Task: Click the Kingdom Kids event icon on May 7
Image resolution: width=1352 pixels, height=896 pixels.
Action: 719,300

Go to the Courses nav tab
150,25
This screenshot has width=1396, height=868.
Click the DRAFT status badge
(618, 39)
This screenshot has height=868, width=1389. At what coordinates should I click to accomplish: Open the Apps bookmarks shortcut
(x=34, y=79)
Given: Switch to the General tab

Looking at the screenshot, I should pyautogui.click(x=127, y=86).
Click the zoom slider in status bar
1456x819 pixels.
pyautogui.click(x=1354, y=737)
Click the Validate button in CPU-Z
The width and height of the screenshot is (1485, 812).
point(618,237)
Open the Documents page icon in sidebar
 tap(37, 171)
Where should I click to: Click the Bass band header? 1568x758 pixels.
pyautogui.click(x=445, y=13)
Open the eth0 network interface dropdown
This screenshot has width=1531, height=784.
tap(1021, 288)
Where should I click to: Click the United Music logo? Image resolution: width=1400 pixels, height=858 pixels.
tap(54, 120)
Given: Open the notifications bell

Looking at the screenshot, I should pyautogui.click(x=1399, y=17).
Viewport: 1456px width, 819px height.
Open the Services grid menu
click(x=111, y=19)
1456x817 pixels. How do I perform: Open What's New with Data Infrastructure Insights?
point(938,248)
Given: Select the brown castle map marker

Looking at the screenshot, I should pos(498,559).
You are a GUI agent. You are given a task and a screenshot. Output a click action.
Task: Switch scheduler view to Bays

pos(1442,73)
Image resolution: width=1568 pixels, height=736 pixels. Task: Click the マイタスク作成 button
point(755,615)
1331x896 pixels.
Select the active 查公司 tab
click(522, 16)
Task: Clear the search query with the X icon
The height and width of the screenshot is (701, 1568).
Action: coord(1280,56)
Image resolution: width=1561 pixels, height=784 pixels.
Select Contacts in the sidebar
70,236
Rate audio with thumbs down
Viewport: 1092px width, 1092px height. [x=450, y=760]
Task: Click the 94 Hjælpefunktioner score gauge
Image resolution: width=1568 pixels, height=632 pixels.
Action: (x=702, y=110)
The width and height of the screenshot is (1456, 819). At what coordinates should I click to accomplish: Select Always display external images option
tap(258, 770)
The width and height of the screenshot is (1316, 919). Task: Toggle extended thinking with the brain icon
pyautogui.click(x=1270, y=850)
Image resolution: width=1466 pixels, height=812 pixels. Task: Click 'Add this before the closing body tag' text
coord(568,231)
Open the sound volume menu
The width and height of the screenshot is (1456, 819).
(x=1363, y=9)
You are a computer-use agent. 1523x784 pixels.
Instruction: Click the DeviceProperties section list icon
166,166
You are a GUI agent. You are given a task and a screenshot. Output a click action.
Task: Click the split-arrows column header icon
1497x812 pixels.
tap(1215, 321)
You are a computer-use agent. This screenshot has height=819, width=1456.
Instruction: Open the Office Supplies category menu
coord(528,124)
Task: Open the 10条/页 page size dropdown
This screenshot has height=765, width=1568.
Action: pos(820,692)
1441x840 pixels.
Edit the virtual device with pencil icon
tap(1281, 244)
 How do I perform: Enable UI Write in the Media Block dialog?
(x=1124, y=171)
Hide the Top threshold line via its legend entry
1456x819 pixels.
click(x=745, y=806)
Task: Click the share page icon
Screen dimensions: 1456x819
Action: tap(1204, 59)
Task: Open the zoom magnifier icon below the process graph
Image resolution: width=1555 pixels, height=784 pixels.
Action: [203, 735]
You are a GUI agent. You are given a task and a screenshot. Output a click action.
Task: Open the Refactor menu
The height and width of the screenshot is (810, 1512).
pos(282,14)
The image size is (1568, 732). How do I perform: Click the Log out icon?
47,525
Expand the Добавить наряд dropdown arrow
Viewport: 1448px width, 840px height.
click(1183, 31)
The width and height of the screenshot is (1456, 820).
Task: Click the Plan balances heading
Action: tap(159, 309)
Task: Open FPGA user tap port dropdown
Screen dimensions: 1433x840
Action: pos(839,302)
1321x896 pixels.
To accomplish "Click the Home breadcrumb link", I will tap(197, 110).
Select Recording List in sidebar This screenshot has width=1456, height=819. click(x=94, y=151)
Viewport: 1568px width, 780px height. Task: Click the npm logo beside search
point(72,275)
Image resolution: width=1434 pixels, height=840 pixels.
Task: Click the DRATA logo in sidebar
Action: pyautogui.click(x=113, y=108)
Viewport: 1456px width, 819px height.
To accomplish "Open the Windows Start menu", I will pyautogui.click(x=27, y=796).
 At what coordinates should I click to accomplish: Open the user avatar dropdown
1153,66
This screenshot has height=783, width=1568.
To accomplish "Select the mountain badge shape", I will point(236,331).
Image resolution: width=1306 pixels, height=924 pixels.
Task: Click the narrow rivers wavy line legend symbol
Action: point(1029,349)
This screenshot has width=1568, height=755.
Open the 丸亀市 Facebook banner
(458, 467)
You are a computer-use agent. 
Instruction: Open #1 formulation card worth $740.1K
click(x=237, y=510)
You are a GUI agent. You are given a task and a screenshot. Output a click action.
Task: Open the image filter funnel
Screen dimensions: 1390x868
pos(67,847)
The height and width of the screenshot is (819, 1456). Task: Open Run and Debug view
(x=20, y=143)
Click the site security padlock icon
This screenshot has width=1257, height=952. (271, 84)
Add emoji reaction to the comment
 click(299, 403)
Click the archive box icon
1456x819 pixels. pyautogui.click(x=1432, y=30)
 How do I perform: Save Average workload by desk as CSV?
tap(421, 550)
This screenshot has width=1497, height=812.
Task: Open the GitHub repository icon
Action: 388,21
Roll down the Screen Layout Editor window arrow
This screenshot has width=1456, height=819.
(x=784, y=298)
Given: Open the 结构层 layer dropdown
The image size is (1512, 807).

→ EXERCISE DIRECTIONS: With every line intact, reproduce the listing verbatim.

→ ANSWER BOX:
Task: Click the Kingdom Kids event icon on May 7
Image resolution: width=1352 pixels, height=896 pixels.
Action: 719,300

Go to the Courses nav tab
150,25
This screenshot has width=1396, height=868.
Click the DRAFT status badge
(618, 39)
This screenshot has height=868, width=1389. At what coordinates should I click to accomplish: Open the Apps bookmarks shortcut
(x=34, y=79)
Given: Switch to the General tab

Looking at the screenshot, I should pyautogui.click(x=127, y=86).
Click the zoom slider in status bar
1456x819 pixels.
pyautogui.click(x=1354, y=737)
Click the Validate button in CPU-Z
The width and height of the screenshot is (1485, 812).
point(618,237)
Open the Documents page icon in sidebar
 tap(37, 171)
Where should I click to: Click the Bass band header? 1568x758 pixels.
pyautogui.click(x=445, y=13)
Open the eth0 network interface dropdown
This screenshot has width=1531, height=784.
tap(1021, 288)
Where should I click to: Click the United Music logo? Image resolution: width=1400 pixels, height=858 pixels.
tap(54, 120)
Given: Open the notifications bell

Looking at the screenshot, I should pyautogui.click(x=1399, y=17).
Viewport: 1456px width, 819px height.
Open the Services grid menu
click(x=111, y=19)
1456x817 pixels. How do I perform: Open What's New with Data Infrastructure Insights?
point(938,248)
Given: Select the brown castle map marker

Looking at the screenshot, I should pos(498,559).
You are a GUI agent. You are given a task and a screenshot. Output a click action.
Task: Switch scheduler view to Bays

pos(1442,73)
Image resolution: width=1568 pixels, height=736 pixels. Task: Click the マイタスク作成 button
point(755,615)
1331x896 pixels.
Select the active 查公司 tab
click(522, 16)
Task: Clear the search query with the X icon
The height and width of the screenshot is (701, 1568).
Action: coord(1280,56)
Image resolution: width=1561 pixels, height=784 pixels.
Select Contacts in the sidebar
70,236
Rate audio with thumbs down
Viewport: 1092px width, 1092px height. [x=450, y=760]
Task: Click the 94 Hjælpefunktioner score gauge
Image resolution: width=1568 pixels, height=632 pixels.
Action: (x=702, y=110)
The width and height of the screenshot is (1456, 819). At what coordinates should I click to accomplish: Select Always display external images option
tap(258, 770)
The width and height of the screenshot is (1316, 919). Task: Toggle extended thinking with the brain icon
pyautogui.click(x=1270, y=850)
Image resolution: width=1466 pixels, height=812 pixels. Task: Click 'Add this before the closing body tag' text
coord(568,231)
Open the sound volume menu
The width and height of the screenshot is (1456, 819).
(x=1363, y=9)
You are a computer-use agent. 1523x784 pixels.
Instruction: Click the DeviceProperties section list icon
166,166
You are a GUI agent. You are given a task and a screenshot. Output a click action.
Task: Click the split-arrows column header icon
1497x812 pixels.
tap(1215, 321)
You are a computer-use agent. This screenshot has height=819, width=1456.
Instruction: Open the Office Supplies category menu
coord(528,124)
Task: Open the 10条/页 page size dropdown
This screenshot has height=765, width=1568.
Action: pos(820,692)
1441x840 pixels.
Edit the virtual device with pencil icon
tap(1281, 244)
 How do I perform: Enable UI Write in the Media Block dialog?
(x=1124, y=171)
Hide the Top threshold line via its legend entry
1456x819 pixels.
click(x=745, y=806)
Task: Click the share page icon
Screen dimensions: 1456x819
Action: tap(1204, 59)
Task: Open the zoom magnifier icon below the process graph
Image resolution: width=1555 pixels, height=784 pixels.
Action: [203, 735]
You are a GUI agent. You are given a task and a screenshot. Output a click action.
Task: Open the Refactor menu
The height and width of the screenshot is (810, 1512).
pos(282,14)
The image size is (1568, 732). How do I perform: Click the Log out icon?
47,525
Expand the Добавить наряд dropdown arrow
Viewport: 1448px width, 840px height.
click(1183, 31)
The width and height of the screenshot is (1456, 820).
Task: Click the Plan balances heading
Action: tap(159, 309)
Task: Open FPGA user tap port dropdown
Screen dimensions: 1433x840
Action: pos(839,302)
1321x896 pixels.
To accomplish "Click the Home breadcrumb link", I will tap(197, 110).
Select Recording List in sidebar This screenshot has width=1456, height=819. click(x=94, y=151)
Viewport: 1568px width, 780px height. Task: Click the npm logo beside search
point(72,275)
Image resolution: width=1434 pixels, height=840 pixels.
Task: Click the DRATA logo in sidebar
Action: pyautogui.click(x=113, y=108)
Viewport: 1456px width, 819px height.
To accomplish "Open the Windows Start menu", I will pyautogui.click(x=27, y=796).
 At what coordinates should I click to accomplish: Open the user avatar dropdown
1153,66
This screenshot has height=783, width=1568.
To accomplish "Select the mountain badge shape", I will point(236,331).
Image resolution: width=1306 pixels, height=924 pixels.
Task: Click the narrow rivers wavy line legend symbol
Action: point(1029,349)
This screenshot has width=1568, height=755.
Open the 丸亀市 Facebook banner
(458, 467)
You are a computer-use agent. 
Instruction: Open #1 formulation card worth $740.1K
click(x=237, y=510)
You are a GUI agent. You are given a task and a screenshot. Output a click action.
Task: Open the image filter funnel
Screen dimensions: 1390x868
pos(67,847)
The height and width of the screenshot is (819, 1456). Task: Open Run and Debug view
(x=20, y=143)
Click the site security padlock icon
This screenshot has width=1257, height=952. (271, 84)
Add emoji reaction to the comment
 click(299, 403)
Click the archive box icon
1456x819 pixels. pyautogui.click(x=1432, y=30)
 How do I perform: Save Average workload by desk as CSV?
tap(421, 550)
This screenshot has width=1497, height=812.
Task: Open the GitHub repository icon
Action: 388,21
Roll down the Screen Layout Editor window arrow
This screenshot has width=1456, height=819.
(x=784, y=298)
Given: Open the 结构层 layer dropdown
The image size is (1512, 807).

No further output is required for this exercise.